Work instructions:
With the pictures left out, please return exactly the line holding "Click the Bold icon in Content editor" and each following line until the entries end.

(Information)

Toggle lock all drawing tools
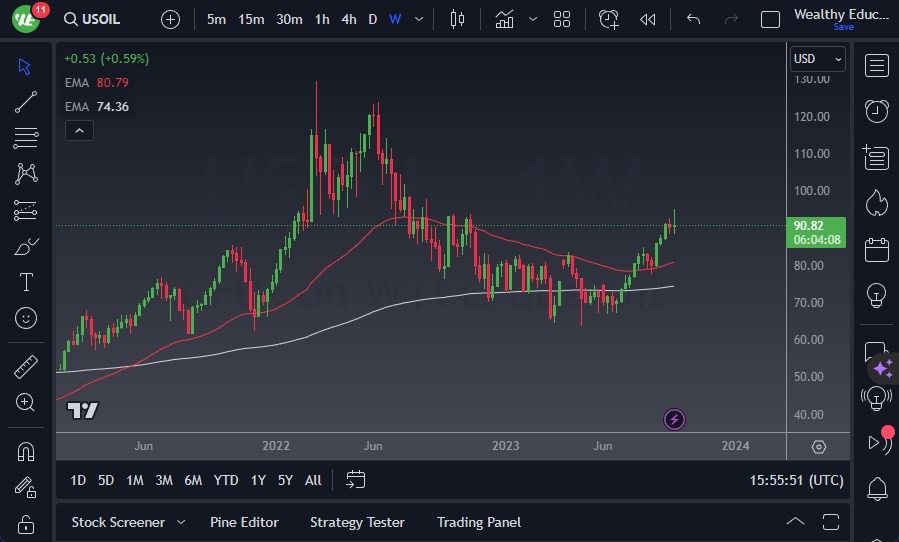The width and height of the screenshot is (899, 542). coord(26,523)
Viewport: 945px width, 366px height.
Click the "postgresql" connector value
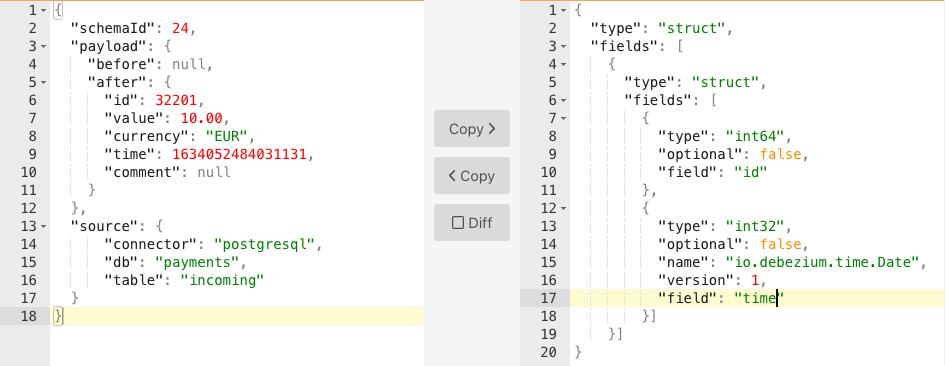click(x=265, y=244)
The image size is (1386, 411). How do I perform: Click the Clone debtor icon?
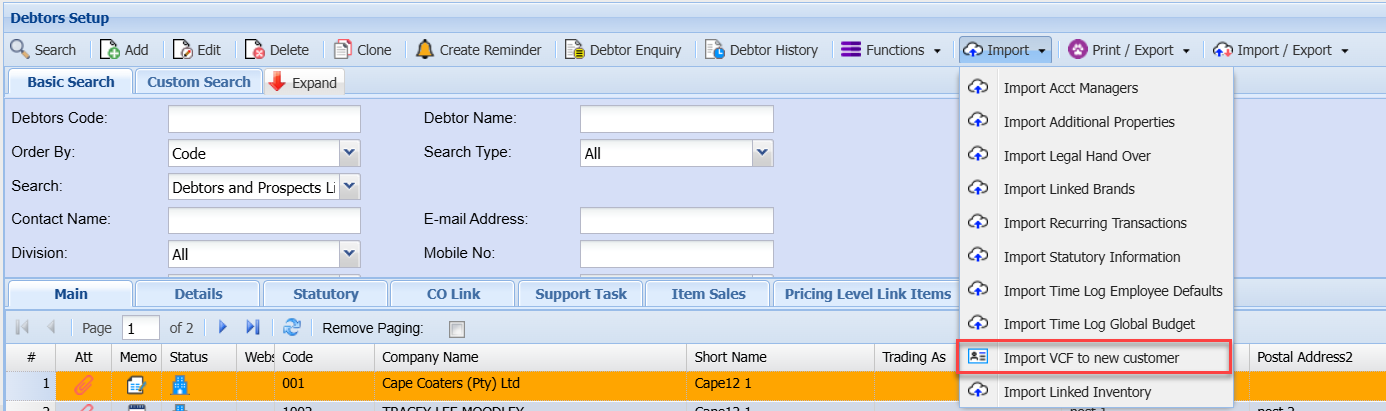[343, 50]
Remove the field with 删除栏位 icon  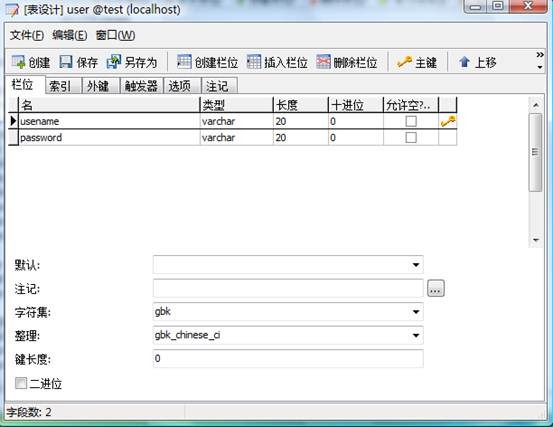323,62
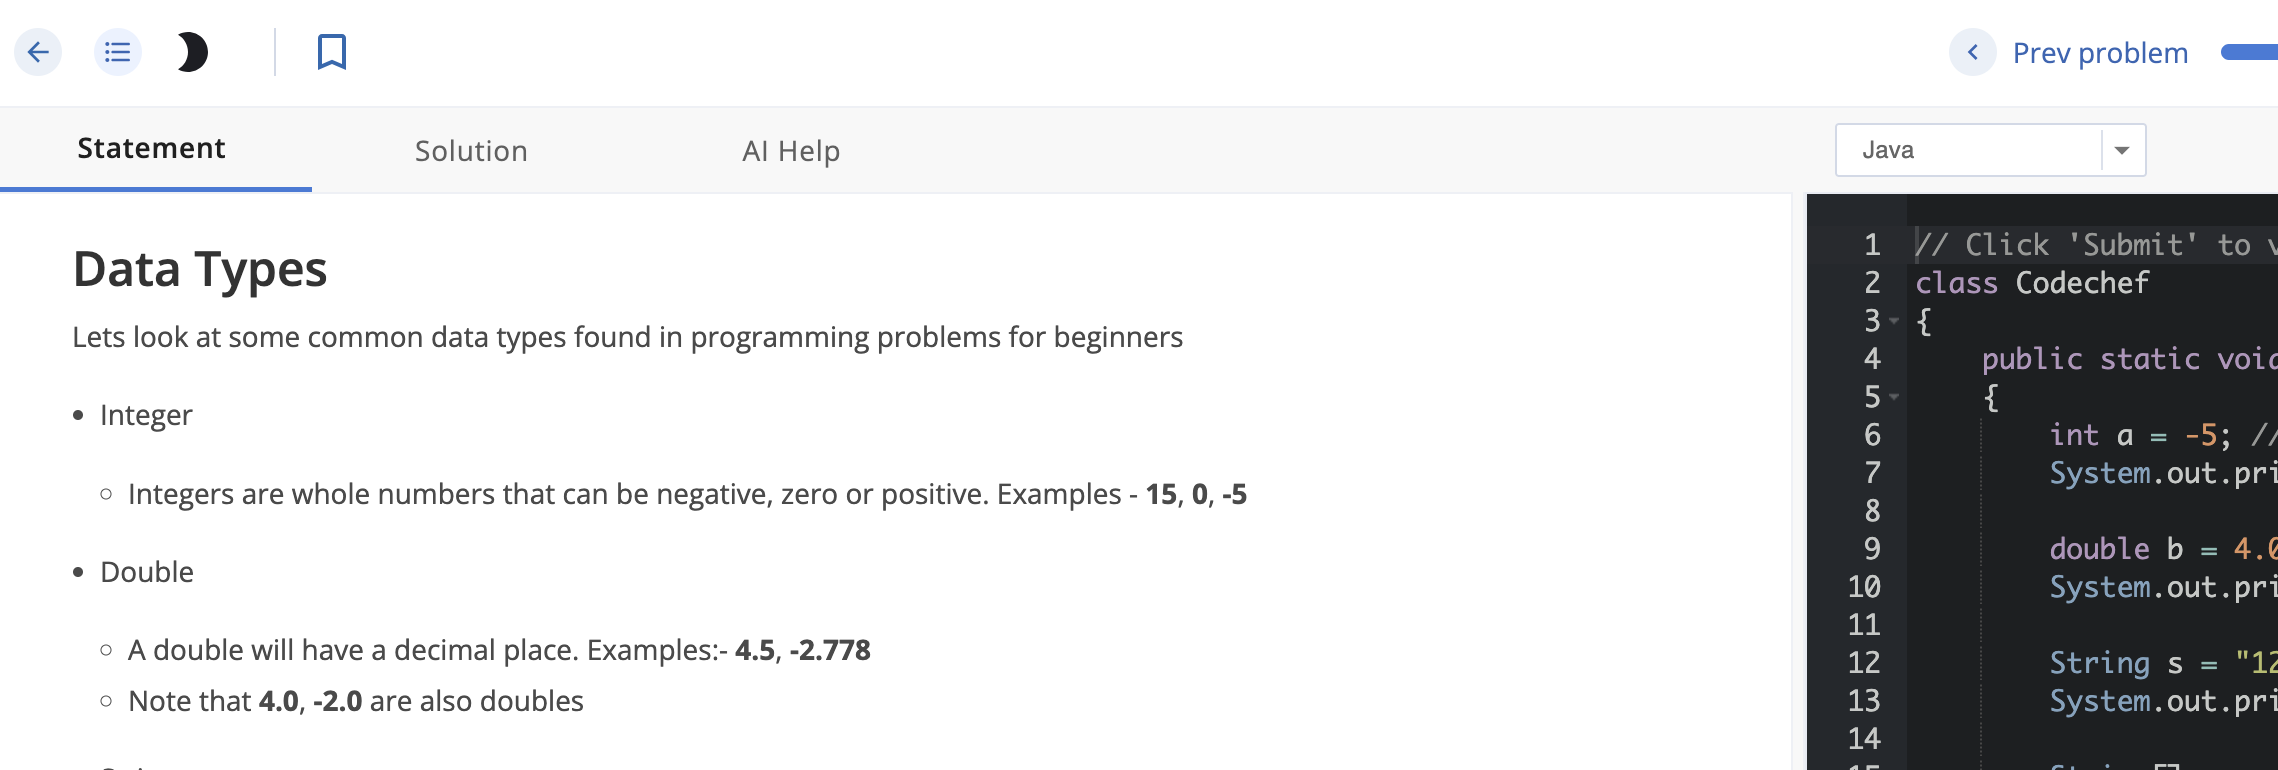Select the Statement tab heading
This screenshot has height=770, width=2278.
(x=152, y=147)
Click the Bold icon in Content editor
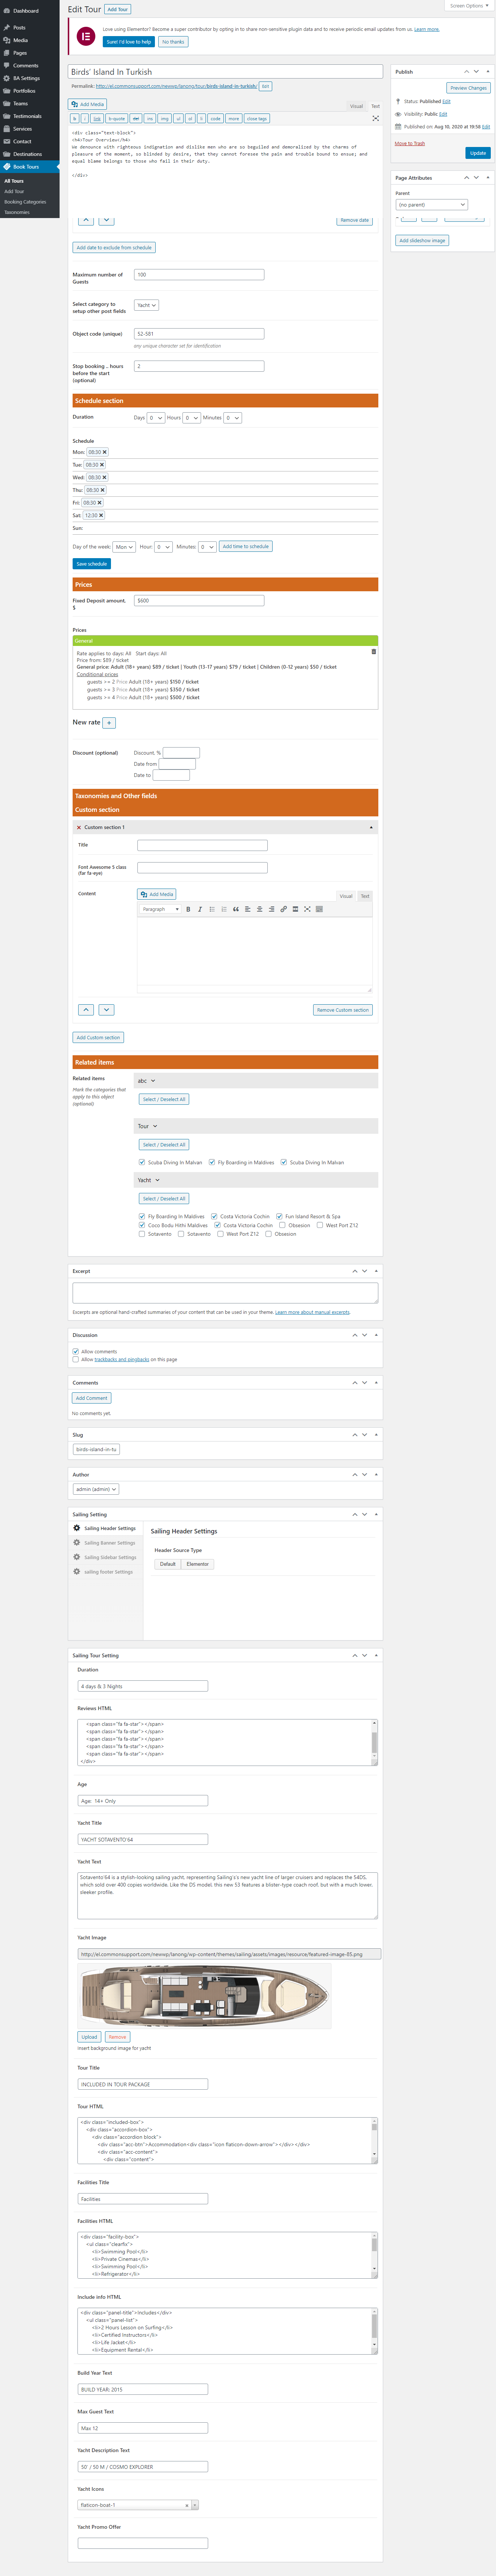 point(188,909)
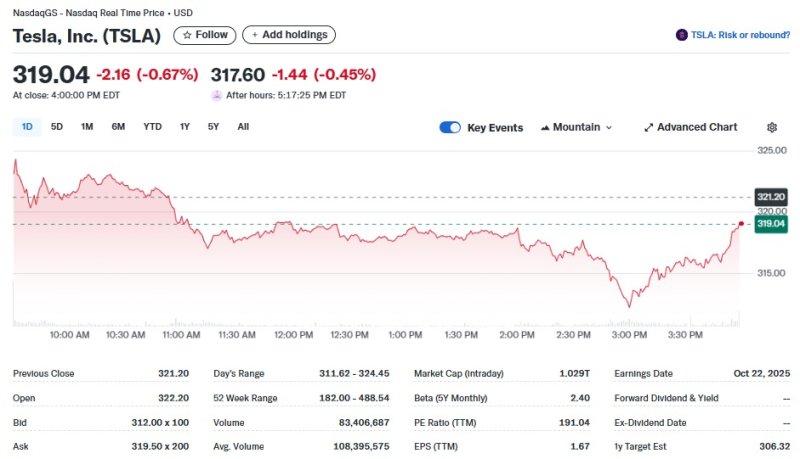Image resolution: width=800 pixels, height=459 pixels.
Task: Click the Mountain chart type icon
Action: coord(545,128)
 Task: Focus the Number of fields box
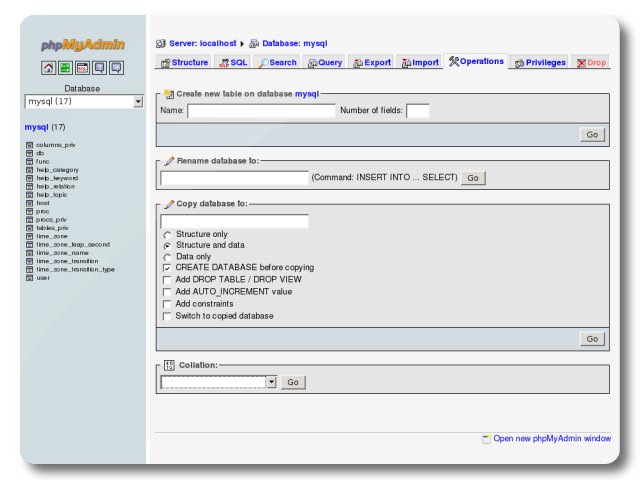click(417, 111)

(End Information)

Answer box:
Click the Bold icon in Content editor
 point(188,909)
Image resolution: width=800 pixels, height=459 pixels.
Task: Click the Mountain chart type icon
Action: coord(545,128)
 Task: Focus the Number of fields box
click(417, 111)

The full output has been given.